--- Extrait du document ---
-----

Et vous ? vous rappelez-vous vos 18 ans ?
"Où étiez-vous ? avec qui les avez-vous fêtés ?
Quels étaient vos rêves, vos projets, vos envies ? Les avez-vous réalisés ?"
C'est en ces termes qu'Ambre nos lance ce petit défi. Celui de nous remémorer si longtemps aprés un épisode de notre jeunesse, parfois si bien enfoui qu'il s'en est enfuit.
Les miens, si mes calculs sont bons, remontent à l'année 1970.
Que se passait il cette année là ? Quels souvenirs en ai je gardé ? Quels étaient mes rêves ? Mes projets ? Mes envies ?
Sans doutes je rêvais du prince charmant, un grand brun aux yeux marrons, ayant fière allure, un regard doux, des bras musclés, en bon sportif qu'il était.
Sans doute je l'imaginais plein de douceur et de délicatesse, protecteur, rassurant et plein d'entrain. Surement qu'il l'était d'ailleurs et mes envies , mon envie étaient de le rencontrer. Pour cela j'avais imaginais des stratagèmes à plusieurs dimensions, mais il me fallait mettre dans mes projets de partir loin de la maison et de travailler. Cela attendrait bien, puisque je n'avais pas encore terminé mes études mais dès que je trouverais du travail, pas loin d'où je risquais de le trouver, c'est à dire dans la plus grande des villes que je connaisse, je partirai, de plus à la maison, la place était réduite.
Nous étions 9 bouches à nous nourrir sur une toute petite exploitation familiale de 5 ha avec deux ou trois de plus que mon père travaillait à la moitié, ce qui nous permettait un petit troupeau d'une huitaine de têtes, à cornes les têtes, quelques volailles, deux ou trois cochons dont un garnirait d'ici la fin de l'année, le saloir et le pot de gré et quelques lapins. Ma mère faisait un petit jardin, où deux groseillers donnaient de quoi faire quelques pots de confitures pour accompagner les fromages, tiraient du lait de nos vaches. Bon an mal an, nous cultivions un peu de céréales, des choux, des raves et des pommes de terre.

-----

--- Extrait de données ---
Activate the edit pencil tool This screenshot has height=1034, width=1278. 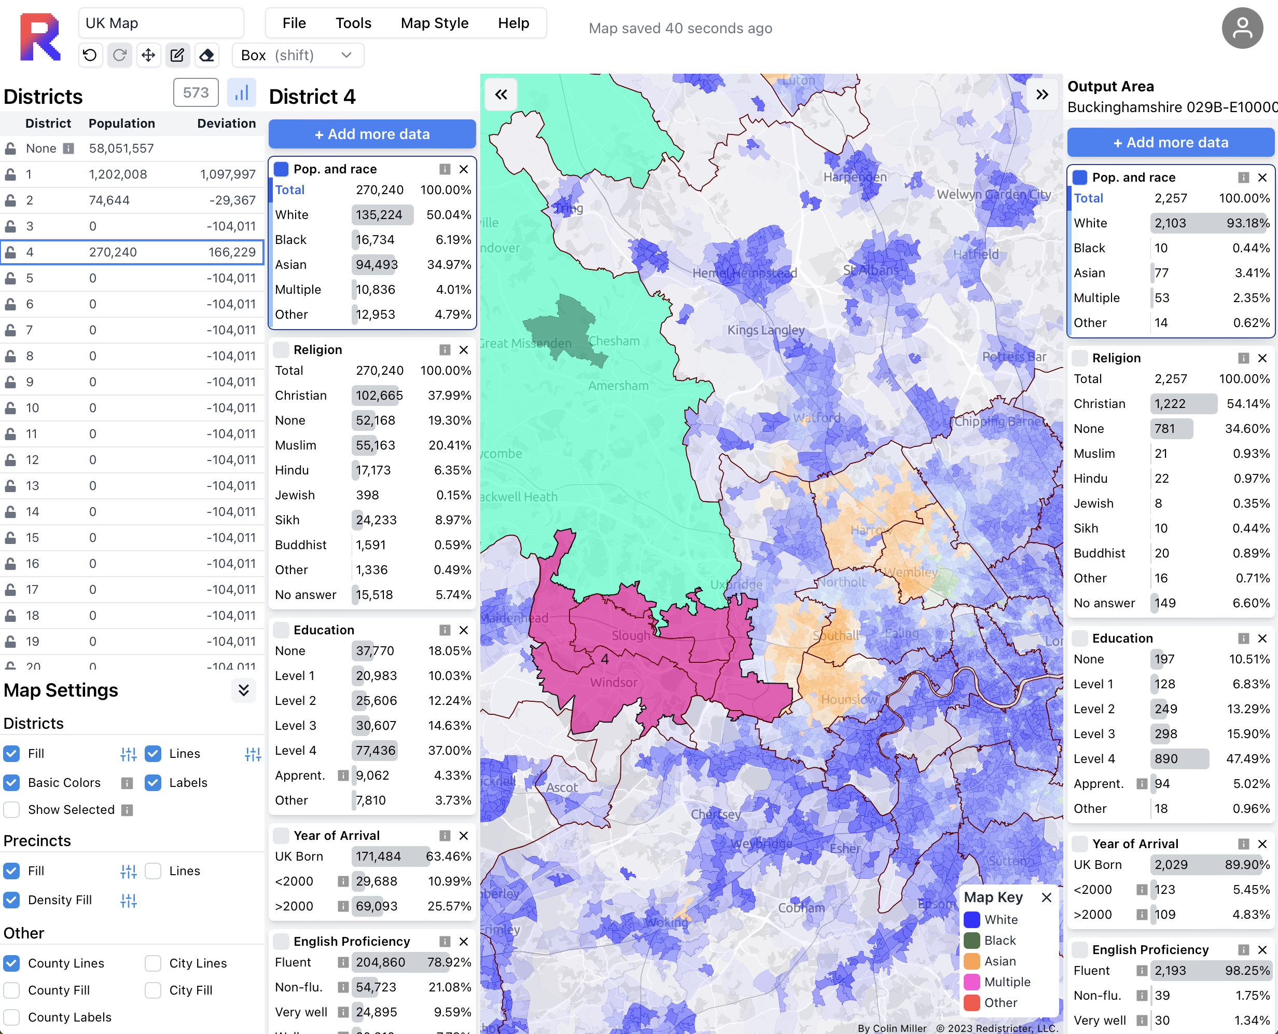tap(177, 55)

-----

--- À faire ---
**a.** Résumez en deux phrases le texte sur les 18 ans.
**b.** Recopiez le passage du texte sur les 18 ans qui commence par « Sans doutes je » et se termine par « place était réduite. ».
**c.** Poursuivez le texte sur les 18 ans à partir de l'endroit où il s'arrête.

--- Résultats dans l'ordre ---
**a.** Le texte répond au défi d'Ambre, qui invite à se souvenir de ses 18 ans, ici en 1970. Il évoque le rêve de rencontrer un prince charmant et le projet de partir travailler dans la plus grande ville connue après les études, car la place manquait pour neuf personnes vivant d'une petite exploitation familiale de 5 ha.

**b.**
Sans doutes je rêvais du prince charmant, un grand brun aux yeux marrons, ayant fière allure, un regard doux, des bras musclés, en bon sportif qu'il était.
Sans doute je l'imaginais plein de douceur et de délicatesse, protecteur, rassurant et plein d'entrain. Surement qu'il l'était d'ailleurs et mes envies , mon envie étaient de le rencontrer. Pour cela j'avais imaginais des stratagèmes à plusieurs dimensions, mais il me fallait mettre dans mes projets de partir loin de la maison et de travailler. Cela attendrait bien, puisque je n'avais pas encore terminé mes études mais dès que je trouverais du travail, pas loin d'où je risquais de le trouver, c'est à dire dans la plus grande des villes que je connaisse, je partirai, de plus à la maison, la place était réduite.

**c.**
Mes petites soeurs allaient à l'école, les dernières, dont la plus petite entrerait en primaire à l'automne avaient encore du temps, celui de l'enfance et leurs soucis étaient surement d'écouter Mike Brant, Jhonny, ou Patrick Juvet, en chantant à tue tête ou en faisant des niches* aux voisins, particulièrement à ce trop de Roger, ou à sa mère la Francine.
Les niches ce sont des farces plus ou moins drôles dans le patois de notre région et contrairement à nous les deux grandes, qui avions de quoi nous occuper, ne serait ce que pour les surveiller ; les filles aimaient bien se distinguer par des facéties plus ou moins douteuses...
Mon père sa journée terminée, se rendait parfois à une réunion. Elu municipal, il se rendait souvent en mairie, mais se plaignait beaucoup de ne pas être entendu par l'équipe dirigée par un maire de peu d'ambition. Il était aussi délégué cantonal pour la mutualité agricole.
Quand il revenait de ces réunions, parfois fort tard, nous avions déjà ma mère et nous, terminé la traite du soir. Je me souviens que ma mère s'inquiétait beaucoup. Tant de l'état dans lequel il arriverait, que de l'heure à laquelle il reviendrait. "Pourvu qu'il ne lui soit rien arrivé" était son leitmotiv.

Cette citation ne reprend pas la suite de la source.